Victoria Hall, Cobourg
Victoria Hall, Cobourg.

The Ontario Heritage Act (OHA) empowers municipalities and the province to designate property of cultural heritage value or interest. Recognizing the importance of heritage sites to the collective memory of all Ontarians, the OHA requires that the province keep an official record of all properties and heritage conservation districts designated under the act, and of any other properties that the Minister of Tourism, Culture and Sport considers to be of cultural heritage value or interest.

The OHA Register is a central repository of legal documents, including designation bylaws, statements of cultural heritage value or interest, descriptions of heritage attributes, notices of council decisions, approvals for alterations and ministerial orders. It provides information for municipalities, planners, property owners, lawyers, heritage organizations, researchers and the general public.

This important resource documents municipally designated heritage properties across Ontario. In a rapidly changing environment, it is a valuable tool to build understanding of the heritage of our communities – an important step in protecting, preserving and promoting these sites for the future.

Since the mid-20th century, many communities around the province have experienced tremendous growth. The resulting development has destroyed much of our built heritage. But some communities have faced slower economic expansion that has preserved their streetscapes and landscapes, while still others have planned well to conserve the natural and cultural heritage features that make them unique. The OHA Register is a valuable resource that documents these heritage conservation efforts.

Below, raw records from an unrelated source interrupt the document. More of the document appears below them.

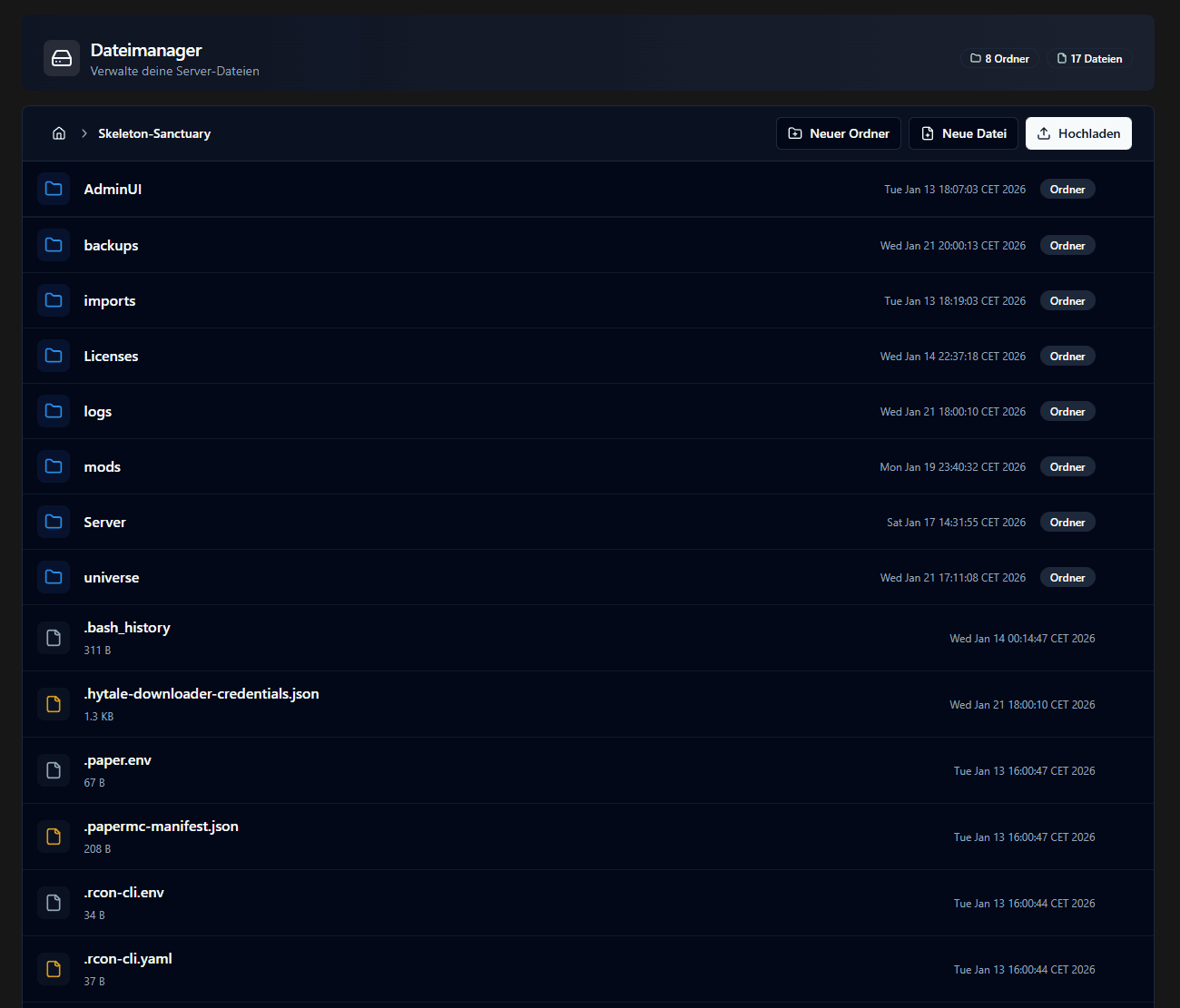Click the Ordner tag on Server row
Image resolution: width=1180 pixels, height=1008 pixels.
pos(1067,523)
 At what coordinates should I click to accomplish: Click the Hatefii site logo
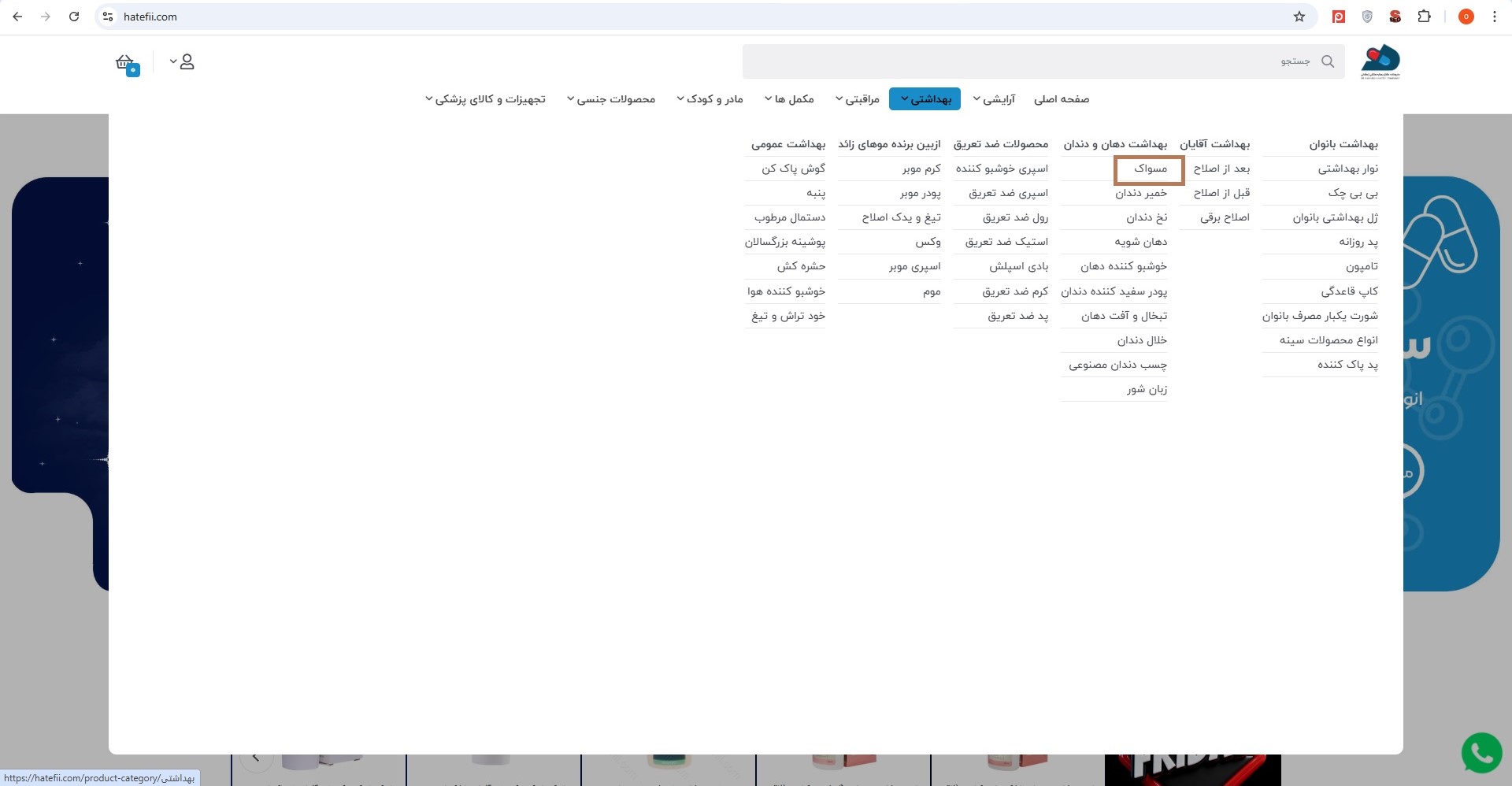tap(1380, 61)
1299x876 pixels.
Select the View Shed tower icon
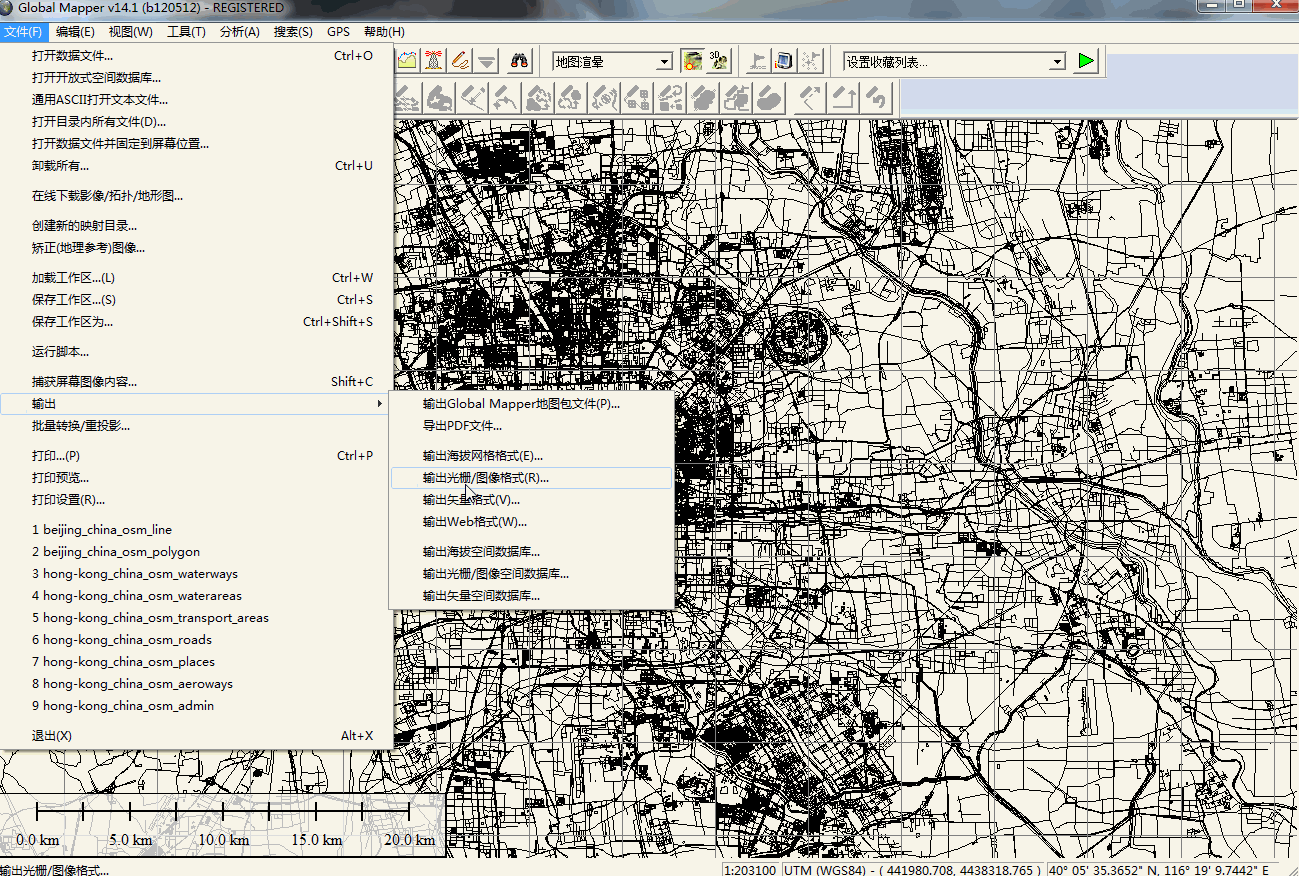pyautogui.click(x=433, y=61)
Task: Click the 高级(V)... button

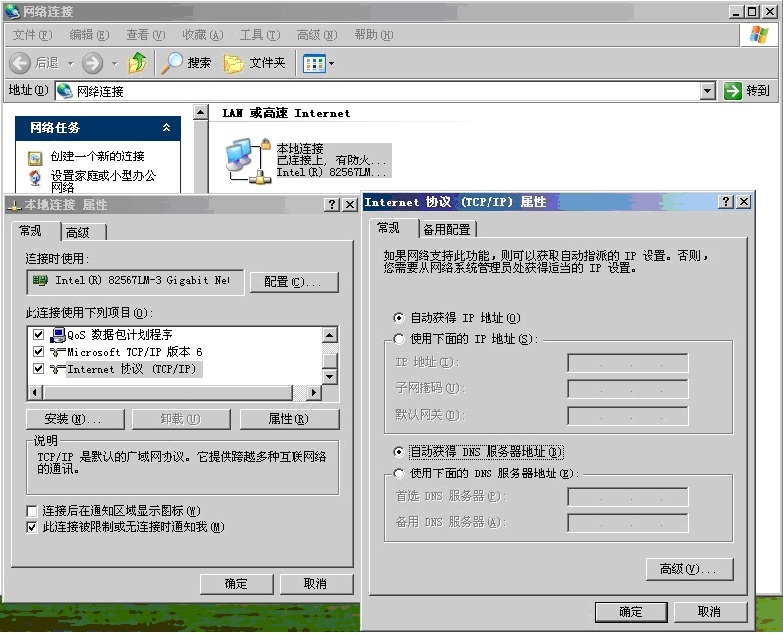Action: (689, 569)
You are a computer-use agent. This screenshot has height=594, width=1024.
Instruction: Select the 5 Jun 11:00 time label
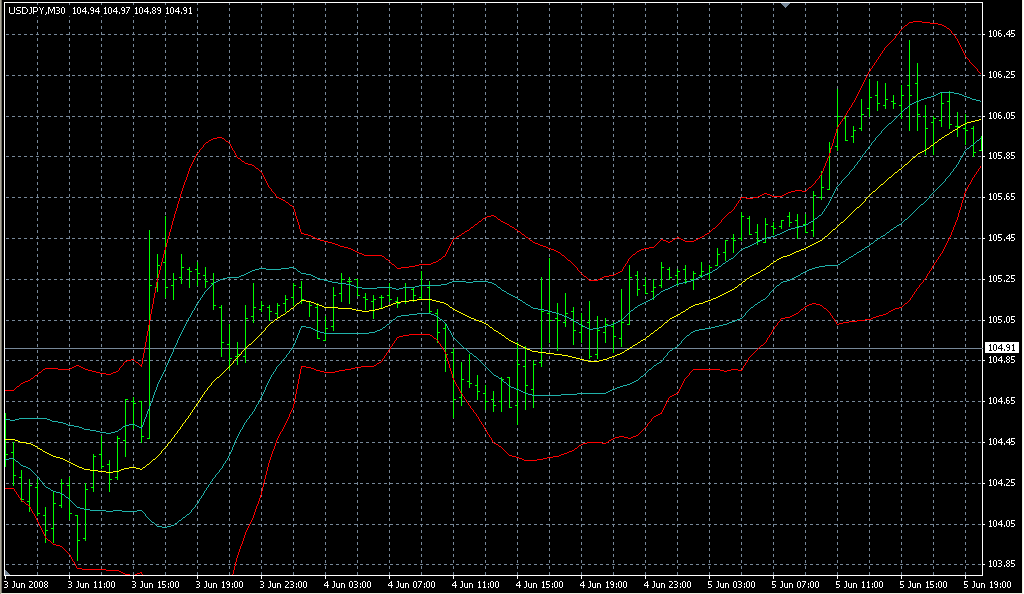860,584
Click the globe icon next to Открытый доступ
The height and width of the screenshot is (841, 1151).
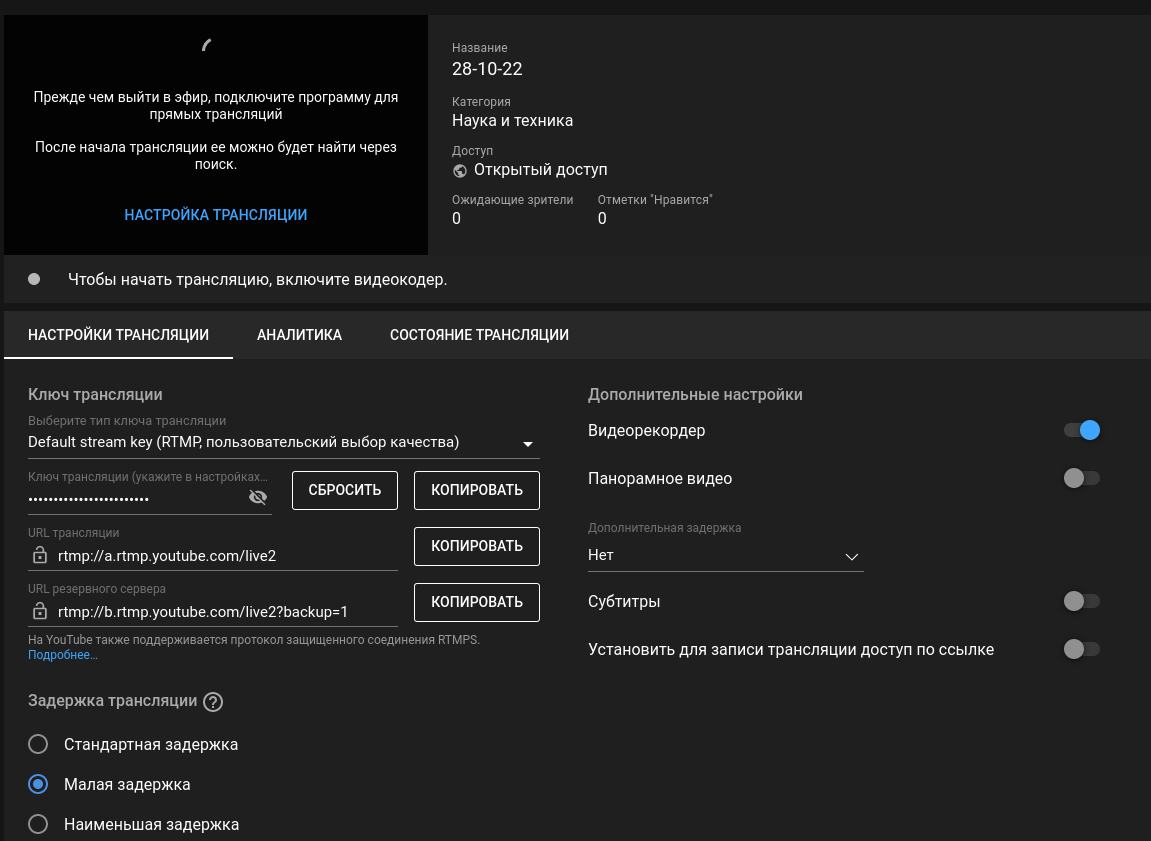[459, 170]
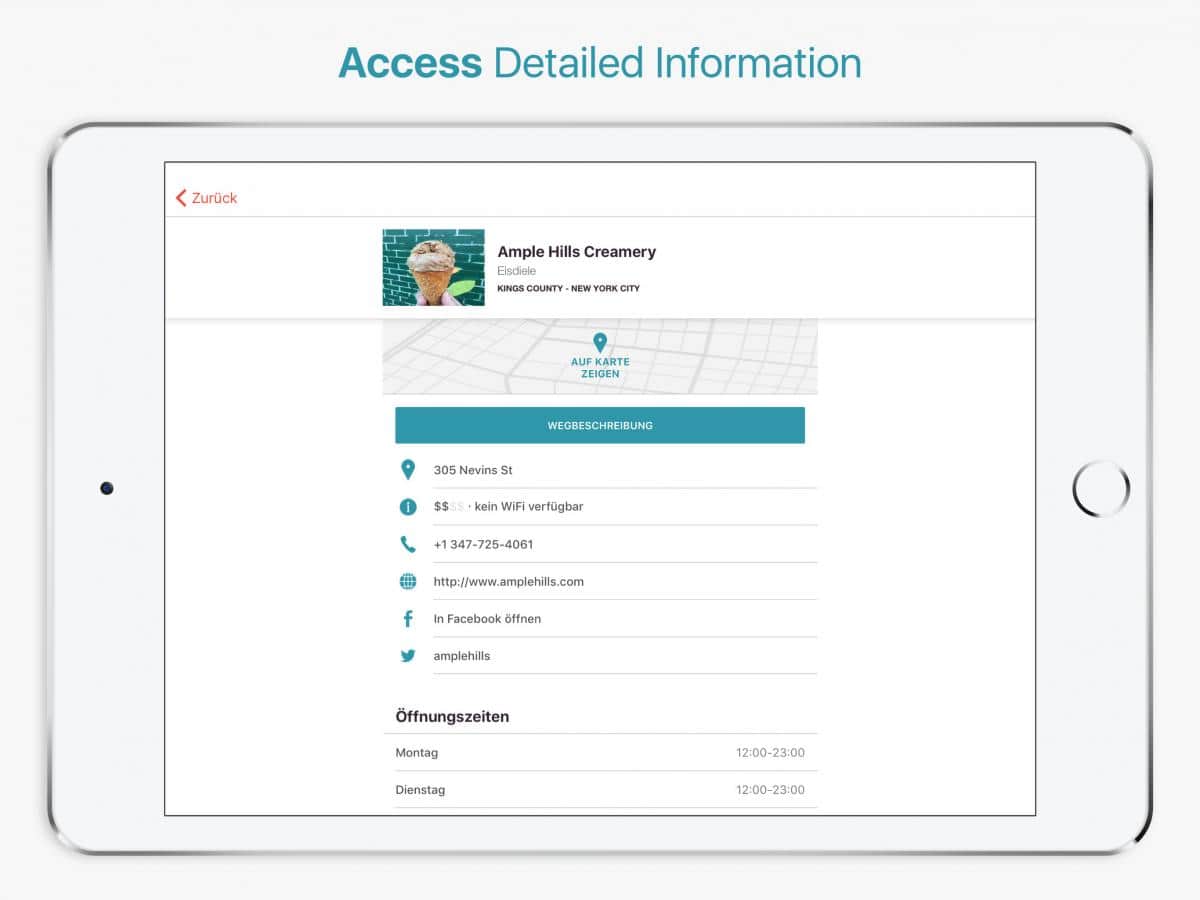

The Register is a useful tool in understanding how designated properties have value beyond their community – they are part of the cultural fabric of Ontario. They are as unique and diverse as Rainy Lake Hotel in Fort Frances, Precious Blood Cathedral in Sault Ste. Marie, Layer Cake Hall in Bath, Peterborough’s Market Hall and Clock Tower, Gooderham & Worts Distillery in Toronto, Whitehern Historic House and Garden in Hamilton, the William Stewart Homestead in Niagara-on-the-Lake, St. John's Anglican Church Cemetery in Windsor and Bellevue House in Amherstburg, as well as heritage conservation districts in communities that include Seaforth, Cobourg, Kingston, Mississauga and Ottawa.

Until March 31, 2010, the OHA Register had been administered by the then-Ministry of Tourism and Culture. It is now managed and maintained by the Ontario Heritage Trust. Maintaining the Register is one of the ways that the Trust is working to support heritage conservation across the province.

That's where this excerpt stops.